◆ Text under study ◆
========================================================================
Like so many other clergy, now is when I feel the stretch of balancing the long to-do list of the Advent and Christmas seasons and the hopes and expectations of family. And while every year brings a unique loneliness, I’ve grown somewhat used to that feeling of being separated from the ones you love at Christmas.

Hugging Dad (not the author's actual father)It sucks, no two ways about it. But I always schedule a trip to see Mom and Dad as soon after Christmas Eve as possible—sometimes on Christmas Day itself—and after four years, I have carved out a bit of ritual around the whole thing. This is the airport hotel where I always stay the night before I leave. I always get a window seat so I can see the Seattle skyline as we land. I prefer to wait and buy gifts on-site (no shipping) and take advantage of the after-Christmas sales. We celebrate a special stand-in Christmas dinner for me on New Year’s Day. I have managed to lull myself into thinking that this is the new normal, the new tradition, the new way things are done, and that it will last for many years.

That lull changed when my dad was diagnosed with prostate cancer in September of this year. Early. But aggressive. Growing. Active. Treatable, but dangerous.

Cancer is, of course, nothing too new to any member of the clergy. Chances are, after a few years doing ministry, we have walked with someone through some phase of having, fighting, living with, or dying from cancer. Many of us have had our own lives personally touched by cancer in one way or another. But suddenly it has become very personal for me. I don’t know how to deal with cancer this way. Suddenly I have an inkling just how hollow my attempts to comfort parishioners can be, because there is no real comfort after you hear such news. You just learn to go on.

My mom spread the news carefully, through e-mail, where emotions could be held in check enough to actually get the information out effectively. She shared it with their closest friends and family. My cousin called me a few days later, out of the blue. I couldn’t help but chuckle to myself as it became clear that he didn’t really know what to say, but he just knew he should call. What a lesson he could be to my parishioners, who care deeply about each other, but often feel they don’t know what to say to express that care.

Then he asked if I was going home. The question seemed somewhat strange to me. It was September. Things were in full swing at all three churches I was serving. I had already bought my ticket to go home after Christmas, three months away. Why would I go home now? Then it occurred to me: that’s what a “normal” person would do. A “normal” person would drop everything and fly home for a weekend, to be part of the communal soaking in of the news. Somehow, in all my busy-ness, I had lost track of what needs to be done when you receive traumatic news.
========================================================================
◆ Collected data ◆
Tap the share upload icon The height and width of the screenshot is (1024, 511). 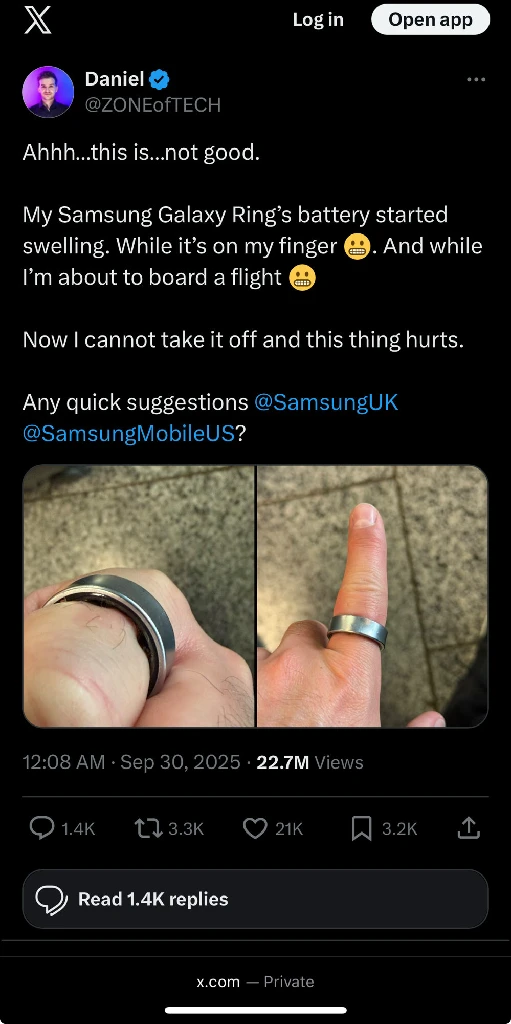tap(469, 829)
========================================================================
◆ What you need to do ◆
A. Reproduce verbatim the part of the passage about a parent's cancer diagnosis starting with "Hugging Dad (not" and going on through "for many years.".
B. In the passage about a parent's cancer diagnosis, how many churches was the writer serving in September?

◆ Task responses ◆
A.
Hugging Dad (not the author's actual father)It sucks, no two ways about it. But I always schedule a trip to see Mom and Dad as soon after Christmas Eve as possible—sometimes on Christmas Day itself—and after four years, I have carved out a bit of ritual around the whole thing. This is the airport hotel where I always stay the night before I leave. I always get a window seat so I can see the Seattle skyline as we land. I prefer to wait and buy gifts on-site (no shipping) and take advantage of the after-Christmas sales. We celebrate a special stand-in Christmas dinner for me on New Year’s Day. I have managed to lull myself into thinking that this is the new normal, the new tradition, the new way things are done, and that it will last for many years.

B. Three churches.